***** PAGE TEXT *****
Update: Port Clinton police go social

Chief Rob Hickman uses Facebook page to bash Register's request for public records.
Shawn Foucher
Jun 15, 2013

June 15, 2013, 6 p.m.

Port Clinton police chief Robert Hickman responded to an article in Saturday's Register by posting at the police department's Facebook page, declaring he would determine what information would be released for a police blotter and he would continue posting that information at the Facebook page.

"I will NOT debate this issue with (the Register) as we’ve spoken to them a couple times this past week regarding the release of our/your records," Hickman wrote. "They along with other media outlets will be provided a copy of the 'blotter' as I print here on Facebook and if the Sandusky Register or others want further specific information; all they have to do is request it (plain and simple)." 

The police department has denied several public records requests already, however, the latest on Friday when police department records clerk Mark Anderson said the newspaper's request to review specific incident reports was "overly broad or burdensome." The request was not broad and would have required Anderson to simply press the "print" button on a computer keyboard to print the documents.

Other police departments across the region comply with the very same request every day.

State law specifically details how public records are to be released and does not allow for police departments to withhold records arbitrarily or use social media as a substitute for complying with public records requests. The Register renewed its requests for documents on Saturday.
***** RAW DATA *****
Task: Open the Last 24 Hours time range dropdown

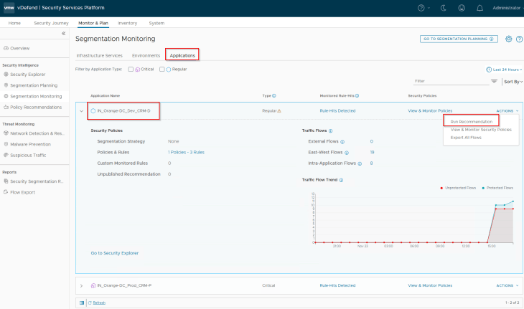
*****
EXERCISES TO COMPLETE.
1 > Write out the Port Clinton police article between "The police department has" and "documents on Saturday.", inclusive.
2 > Extend the article on the Port Clinton police and public records past its last sentence.
The data has no connection to the article about the Port Clinton police.

RESPONSES BY TASK.
1 >
The police department has denied several public records requests already, however, the latest on Friday when police department records clerk Mark Anderson said the newspaper's request to review specific incident reports was "overly broad or burdensome." The request was not broad and would have required Anderson to simply press the "print" button on a computer keyboard to print the documents.

Other police departments across the region comply with the very same request every day.

State law specifically details how public records are to be released and does not allow for police departments to withhold records arbitrarily or use social media as a substitute for complying with public records requests. The Register renewed its requests for documents on Saturday.

2 >
Despite the seemingly apparent noncompliance with state law, some fans of the police department's Facebook page supported Hickman's decision to pick and choose which documents the public can see. 

"We, the public, are informed and you inform us how you see fit," Courtney Dorreman posted in a statement directed to Hickman. "Keep doing what you think is best and forget their drama."

Another poster at the city's social media page expressed similar animosity toward the Register for requesting the documents.

"The Register is TRASH! And they hate Police! Anyone can see that!" Mary Tuttamore Meade posted. "Chief Hickman, you keep doing the awesome job you have been doing for your community!"

Another poster suggested documents and information should be withheld from the public despite state law requiring disclosure. 

"The register/community does not need to know every detail in every call," Nicole Goldstein wrote. "I believe the list of calls dispatched is enough for the public. If they want more then they can get off their butts and do the hard work of getting the info."

*

Original post, June 15, 2013, 5 a.m.:

Port Clinton police don't disclose
 
Officers are so overworked, they can’t print reports. 

That’s more or less the word from police Chief Rob Hickman and records clerk Mark Anderson, who said their records software makes it much too difficult to print crime reports on a weekly basis.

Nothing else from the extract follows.